In March 2025, Mark Pollard of Australia was due to fly to Chile to give a lecture. But he was turned away at the check-in desk for not having a visa. Mark had duly consulted ChatGPT about the visa requirements of various Latin American countries, and had blindly trusted its response. As of 2019, however, Australian citizens need a visa to visit Chile, but this information was apparently unknown to the neural network. In another case, AI advised a journalist to visit museums that had been wiped out by a forest fire.

Sometimes, even professionals on duty are led astray by bad AI. In 2024, staff at Manila airport tried to stop a passenger boarding a UK-bound flight: she was a UK citizen, but only had her US passport on her at the time. As it turns out, that isn’t grounds to deny boarding a flight to England, but the staff had been misinformed by Google AI Overviews. It took a call to the embassy to resolve the situation.

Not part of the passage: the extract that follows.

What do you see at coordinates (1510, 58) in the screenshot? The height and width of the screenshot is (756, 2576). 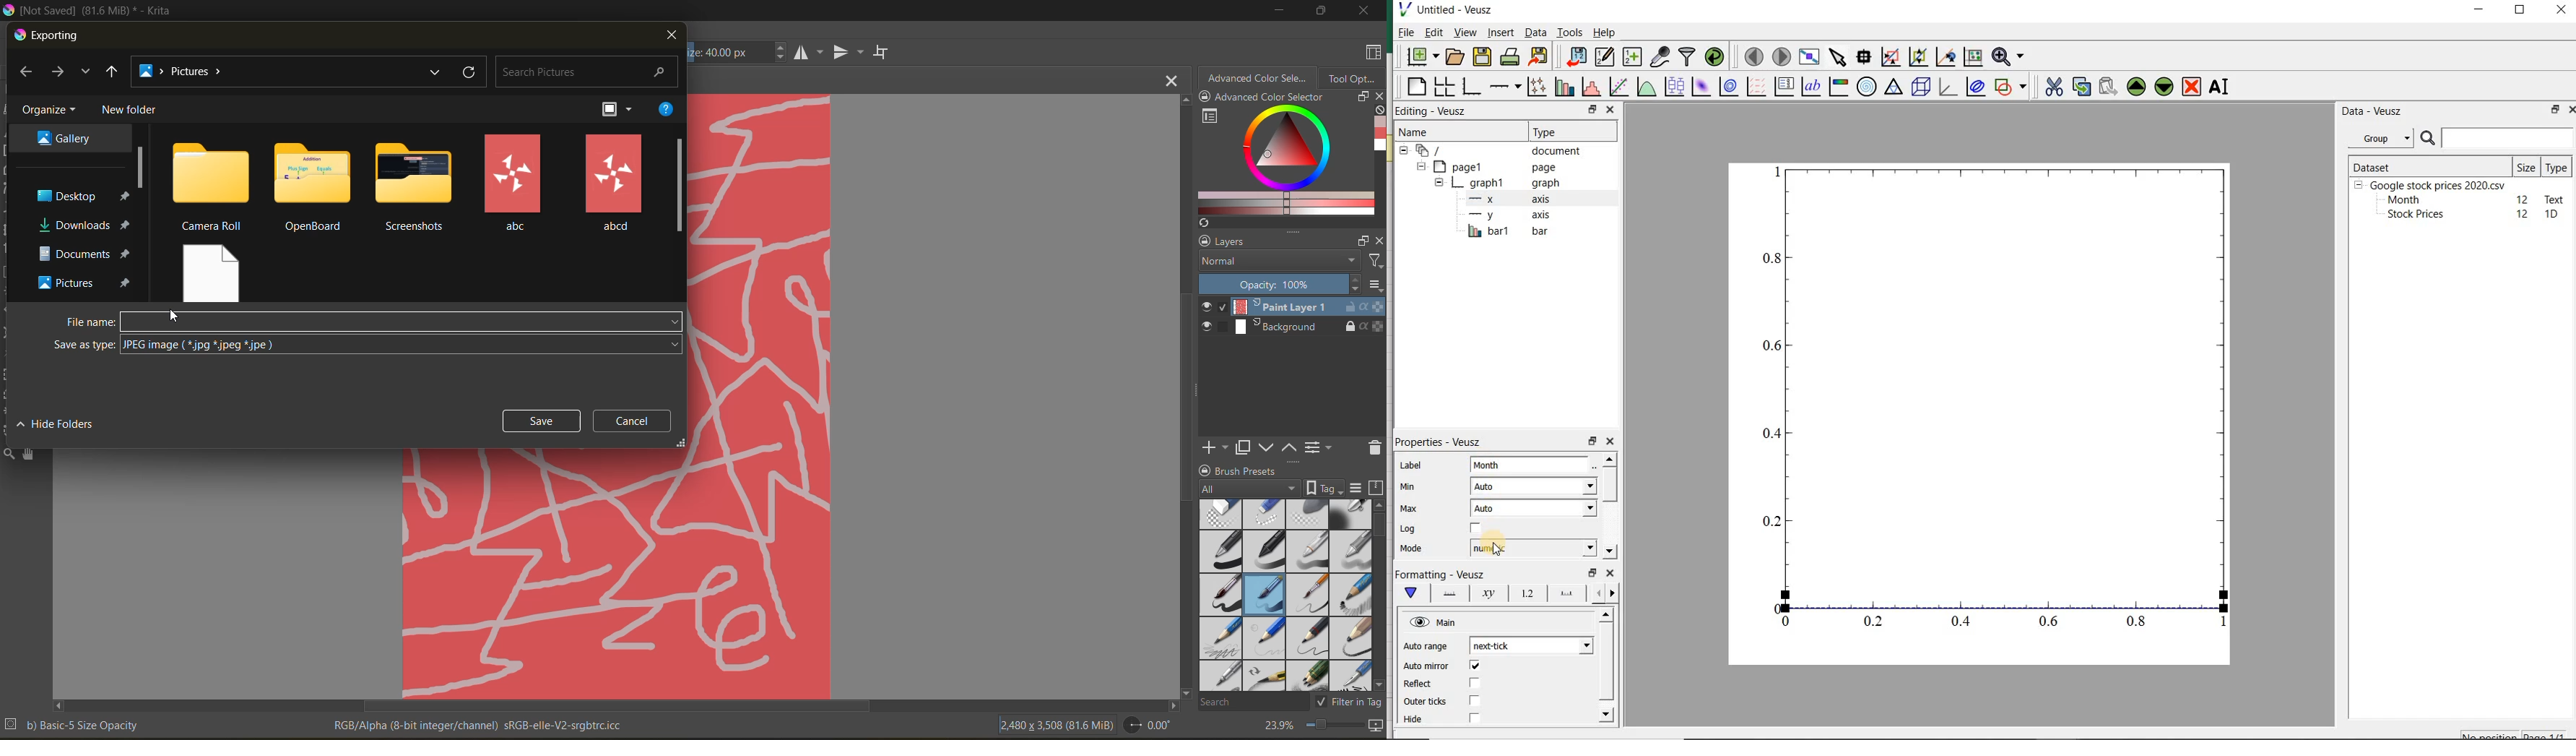 I see `print the document` at bounding box center [1510, 58].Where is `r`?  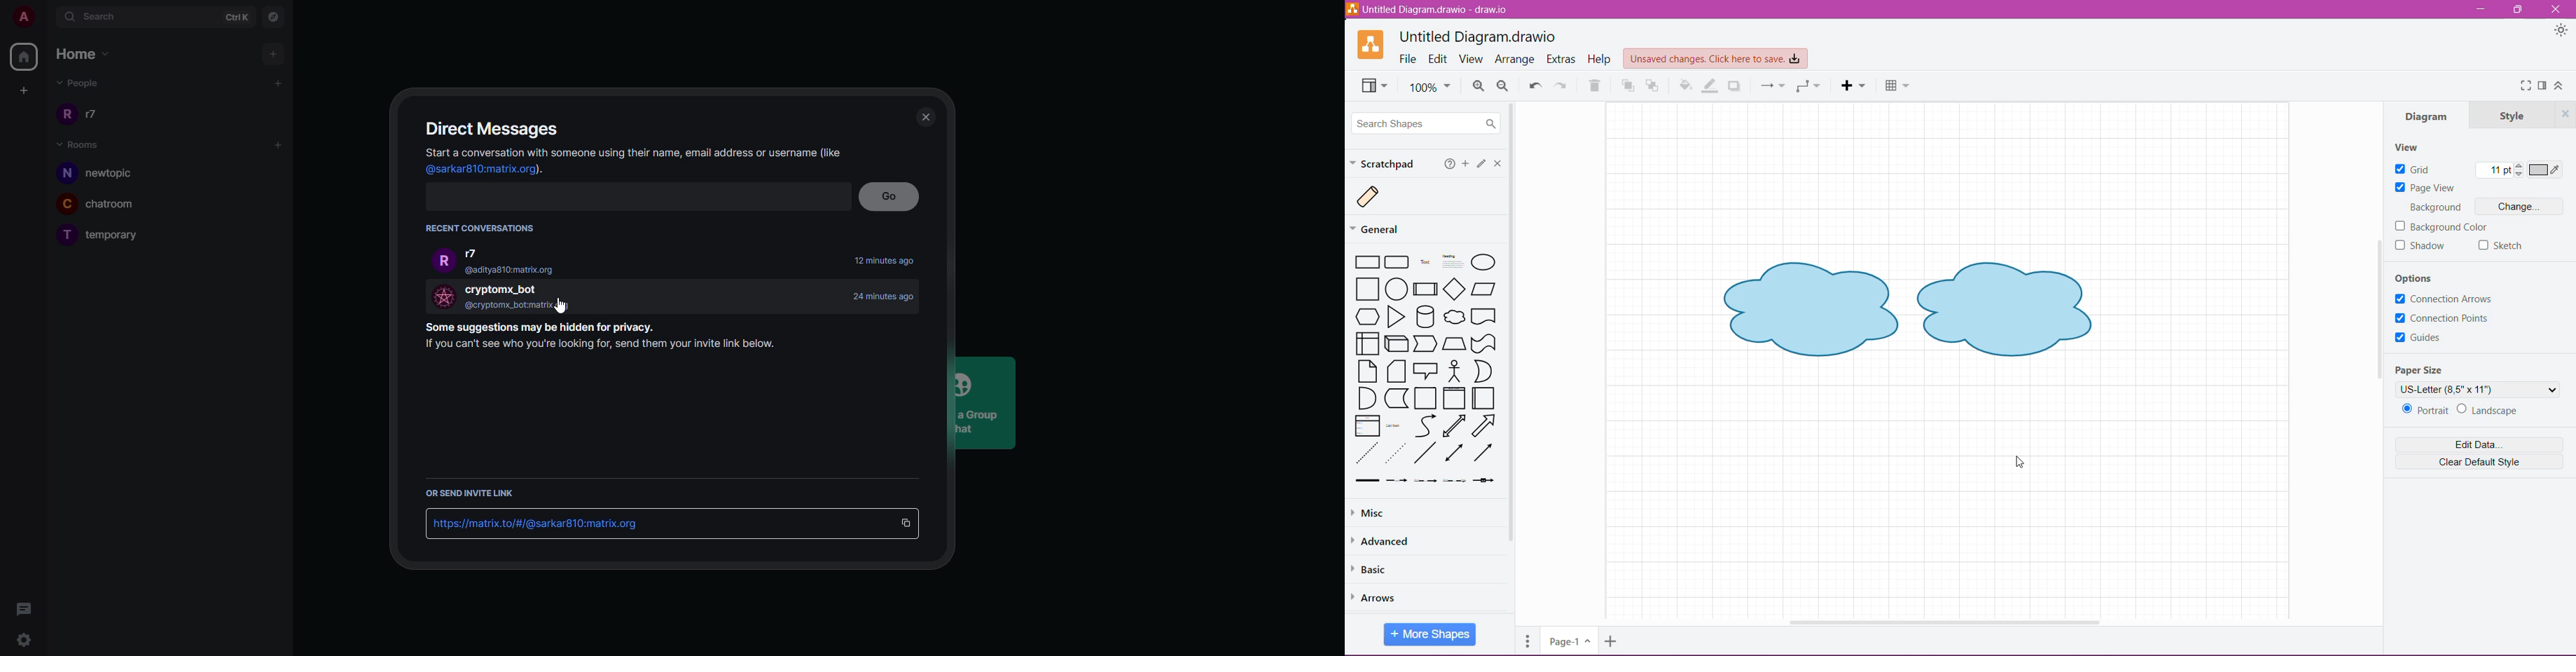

If you don’t want AI to send you to a closed restaurant or a non-existent landmark, then check the information in real time. Just be aware — and beware — that connecting to public Wi-Fi is always a gamble, with the security of your devices and data at stake. When abroad, it’s much safer to use mobile internet. There’s no need to buy a physical SIM card — just use an eSIM.

Why you shouldn’t share personal data with AI

Most popular Ais, like ChatGPT and Gemini, process and store all user requests. Which means that in the event of a bug or major leak, outsiders could find out too much about you: travel dates, schedule, budget, and traveling companions. So only share with neural networks data that you wouldn’t mind the whole world knowing.

Many companies these days offer AI agents — digital assistants that can autonomously perform tasks on your behalf. For example, you can ask an AI agent to book a tour, and email your colleagues about your upcoming vacation (please don’t give AI agents access to work chats and email!). Once instructed, the AI agent either launches a virtual machine or captures your computer screen and connects to third-party services.

The problem is that you risk giving the neural network not only your personal data, but also the freedom to perform unwanted actions on websites. Recall that AI agents are vulnerable to prompt injection attacks — hidden commands that attackers plant on phishing pages and hacked websites. Spotting these on your own is near impossible: prompt injections are usually embedded in a website’s metadata or visual elements.

For now at least, the safest way to plan vacation travel is to do your own research and buy everything you need yourself — using AI only as an auxiliary tool. And to minimize the risks associated with prompt injections, use a reliable security solution that blocks all attempts to infect your device with malware.

How to plan your vacation with AI risk-free

  • Never share personal data with AI that you want to keep secret.
  • Always double-check information supplied by AI — a manual search is always best.
  • Be careful with AI agents: they’re prone to prompt injections, and may leak your data to attackers — or worse.
  • Bear in mind that public Wi-Fi in airports, hotels, and cafes isn’t secure: traffic isn’t protected, and attackers can snoop on your data. When on the road, it’s better to use an eSIM for mobile internet.